Written task: Reproduce the part that opens with the line containing "Where should I click to: Select" and closes with the line containing "click(165, 735)", substituting "tick box" for every occurrence of "checkbox" and leaving everything else unchanged.

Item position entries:
===

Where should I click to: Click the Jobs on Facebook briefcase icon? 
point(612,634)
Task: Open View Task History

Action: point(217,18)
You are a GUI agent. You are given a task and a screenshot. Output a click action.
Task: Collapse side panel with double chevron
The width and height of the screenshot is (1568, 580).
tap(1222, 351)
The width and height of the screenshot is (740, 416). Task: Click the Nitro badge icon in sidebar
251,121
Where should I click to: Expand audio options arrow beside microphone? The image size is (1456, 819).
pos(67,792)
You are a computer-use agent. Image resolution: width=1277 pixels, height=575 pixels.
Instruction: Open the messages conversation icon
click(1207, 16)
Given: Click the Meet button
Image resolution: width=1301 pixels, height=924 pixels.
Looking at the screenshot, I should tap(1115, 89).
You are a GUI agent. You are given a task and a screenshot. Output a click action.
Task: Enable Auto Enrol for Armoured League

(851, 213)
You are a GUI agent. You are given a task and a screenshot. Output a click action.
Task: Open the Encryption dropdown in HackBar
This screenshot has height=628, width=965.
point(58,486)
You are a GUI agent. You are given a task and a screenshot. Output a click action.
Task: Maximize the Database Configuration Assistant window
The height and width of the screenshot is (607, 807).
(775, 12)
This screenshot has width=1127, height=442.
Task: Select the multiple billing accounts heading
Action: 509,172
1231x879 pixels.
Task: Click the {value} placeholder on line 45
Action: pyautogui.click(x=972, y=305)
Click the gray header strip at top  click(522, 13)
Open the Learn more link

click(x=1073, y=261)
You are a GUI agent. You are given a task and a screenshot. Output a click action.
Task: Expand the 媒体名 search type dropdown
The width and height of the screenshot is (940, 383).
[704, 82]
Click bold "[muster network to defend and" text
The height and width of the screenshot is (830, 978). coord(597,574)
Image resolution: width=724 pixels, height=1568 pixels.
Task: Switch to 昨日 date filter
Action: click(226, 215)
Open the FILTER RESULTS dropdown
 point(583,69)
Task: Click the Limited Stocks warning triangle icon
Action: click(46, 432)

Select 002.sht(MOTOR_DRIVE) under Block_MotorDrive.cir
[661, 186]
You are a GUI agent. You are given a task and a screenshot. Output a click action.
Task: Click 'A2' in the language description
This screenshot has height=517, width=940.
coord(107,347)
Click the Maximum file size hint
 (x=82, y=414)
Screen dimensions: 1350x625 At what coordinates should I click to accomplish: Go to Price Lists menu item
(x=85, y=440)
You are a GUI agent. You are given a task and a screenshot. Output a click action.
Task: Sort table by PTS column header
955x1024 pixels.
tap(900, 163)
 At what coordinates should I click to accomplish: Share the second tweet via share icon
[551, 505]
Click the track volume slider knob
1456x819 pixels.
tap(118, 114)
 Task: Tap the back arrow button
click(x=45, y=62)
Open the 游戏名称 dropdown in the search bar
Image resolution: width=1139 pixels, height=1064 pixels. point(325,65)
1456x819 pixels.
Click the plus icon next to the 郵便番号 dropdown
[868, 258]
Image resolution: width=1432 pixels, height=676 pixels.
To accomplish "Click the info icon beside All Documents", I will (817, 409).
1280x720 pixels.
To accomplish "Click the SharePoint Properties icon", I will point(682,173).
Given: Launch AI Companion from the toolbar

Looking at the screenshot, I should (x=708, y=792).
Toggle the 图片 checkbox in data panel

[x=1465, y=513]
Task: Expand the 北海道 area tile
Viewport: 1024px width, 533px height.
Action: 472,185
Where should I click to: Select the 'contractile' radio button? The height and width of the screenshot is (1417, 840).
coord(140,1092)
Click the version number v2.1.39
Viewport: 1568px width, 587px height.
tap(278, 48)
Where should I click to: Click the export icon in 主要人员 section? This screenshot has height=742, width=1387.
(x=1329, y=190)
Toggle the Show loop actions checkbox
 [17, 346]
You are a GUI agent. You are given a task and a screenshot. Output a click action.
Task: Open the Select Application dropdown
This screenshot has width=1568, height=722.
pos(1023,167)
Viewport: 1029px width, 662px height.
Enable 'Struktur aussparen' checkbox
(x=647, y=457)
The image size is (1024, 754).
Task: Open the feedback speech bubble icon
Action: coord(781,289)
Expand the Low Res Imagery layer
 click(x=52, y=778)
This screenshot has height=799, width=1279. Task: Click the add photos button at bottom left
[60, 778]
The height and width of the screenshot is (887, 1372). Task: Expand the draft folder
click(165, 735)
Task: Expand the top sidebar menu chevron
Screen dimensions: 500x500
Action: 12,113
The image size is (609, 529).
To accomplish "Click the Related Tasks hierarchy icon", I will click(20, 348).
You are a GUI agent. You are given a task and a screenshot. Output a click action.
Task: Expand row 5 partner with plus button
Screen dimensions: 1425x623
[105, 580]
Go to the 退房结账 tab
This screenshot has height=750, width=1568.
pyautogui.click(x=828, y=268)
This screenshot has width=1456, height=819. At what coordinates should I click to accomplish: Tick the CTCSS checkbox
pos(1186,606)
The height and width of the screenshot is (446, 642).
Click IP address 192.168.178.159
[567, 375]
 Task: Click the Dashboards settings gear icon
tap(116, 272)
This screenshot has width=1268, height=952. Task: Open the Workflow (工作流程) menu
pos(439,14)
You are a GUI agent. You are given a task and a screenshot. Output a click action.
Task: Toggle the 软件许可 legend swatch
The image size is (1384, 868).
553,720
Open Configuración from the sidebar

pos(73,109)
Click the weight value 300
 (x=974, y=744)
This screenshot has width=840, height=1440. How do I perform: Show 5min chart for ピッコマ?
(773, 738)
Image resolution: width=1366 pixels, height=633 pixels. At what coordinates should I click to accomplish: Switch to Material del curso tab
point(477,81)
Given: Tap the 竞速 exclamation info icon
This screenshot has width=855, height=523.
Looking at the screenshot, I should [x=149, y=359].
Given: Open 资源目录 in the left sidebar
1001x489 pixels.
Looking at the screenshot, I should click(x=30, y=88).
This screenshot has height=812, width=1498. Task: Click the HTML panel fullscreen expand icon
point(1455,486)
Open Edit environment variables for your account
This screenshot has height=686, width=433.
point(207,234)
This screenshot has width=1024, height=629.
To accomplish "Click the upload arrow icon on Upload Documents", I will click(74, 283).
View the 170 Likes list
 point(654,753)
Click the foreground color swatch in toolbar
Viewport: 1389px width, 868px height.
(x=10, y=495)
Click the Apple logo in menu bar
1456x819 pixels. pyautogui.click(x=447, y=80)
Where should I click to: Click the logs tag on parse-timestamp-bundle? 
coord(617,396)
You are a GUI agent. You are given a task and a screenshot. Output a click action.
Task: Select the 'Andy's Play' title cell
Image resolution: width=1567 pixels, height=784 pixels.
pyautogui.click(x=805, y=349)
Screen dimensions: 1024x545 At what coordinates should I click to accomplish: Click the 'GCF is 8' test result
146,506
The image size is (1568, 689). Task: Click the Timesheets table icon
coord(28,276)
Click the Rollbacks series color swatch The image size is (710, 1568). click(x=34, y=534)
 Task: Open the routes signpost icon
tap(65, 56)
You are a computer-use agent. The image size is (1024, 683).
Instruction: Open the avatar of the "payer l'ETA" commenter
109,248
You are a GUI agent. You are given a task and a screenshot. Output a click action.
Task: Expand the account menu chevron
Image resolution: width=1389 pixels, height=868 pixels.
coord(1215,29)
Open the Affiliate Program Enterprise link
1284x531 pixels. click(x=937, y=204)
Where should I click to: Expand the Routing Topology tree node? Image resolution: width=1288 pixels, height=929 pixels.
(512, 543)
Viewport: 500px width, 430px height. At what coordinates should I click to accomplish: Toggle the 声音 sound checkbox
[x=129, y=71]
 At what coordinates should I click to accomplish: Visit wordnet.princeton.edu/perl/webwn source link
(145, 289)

===

Answer below:
Where should I click to: Select the 'contractile' radio button? The height and width of the screenshot is (1417, 840).
coord(140,1092)
Click the version number v2.1.39
Viewport: 1568px width, 587px height.
tap(278, 48)
Where should I click to: Click the export icon in 主要人员 section? This screenshot has height=742, width=1387.
(x=1329, y=190)
Toggle the Show loop actions tick box
 [17, 346]
You are a GUI agent. You are given a task and a screenshot. Output a click action.
Task: Open the Select Application dropdown
This screenshot has width=1568, height=722.
pos(1023,167)
Viewport: 1029px width, 662px height.
Enable 'Struktur aussparen' tick box
(x=647, y=457)
The image size is (1024, 754).
Task: Open the feedback speech bubble icon
Action: coord(781,289)
Expand the Low Res Imagery layer
 click(x=52, y=778)
This screenshot has height=799, width=1279. Task: Click the add photos button at bottom left
[60, 778]
The height and width of the screenshot is (887, 1372). Task: Expand the draft folder
click(165, 735)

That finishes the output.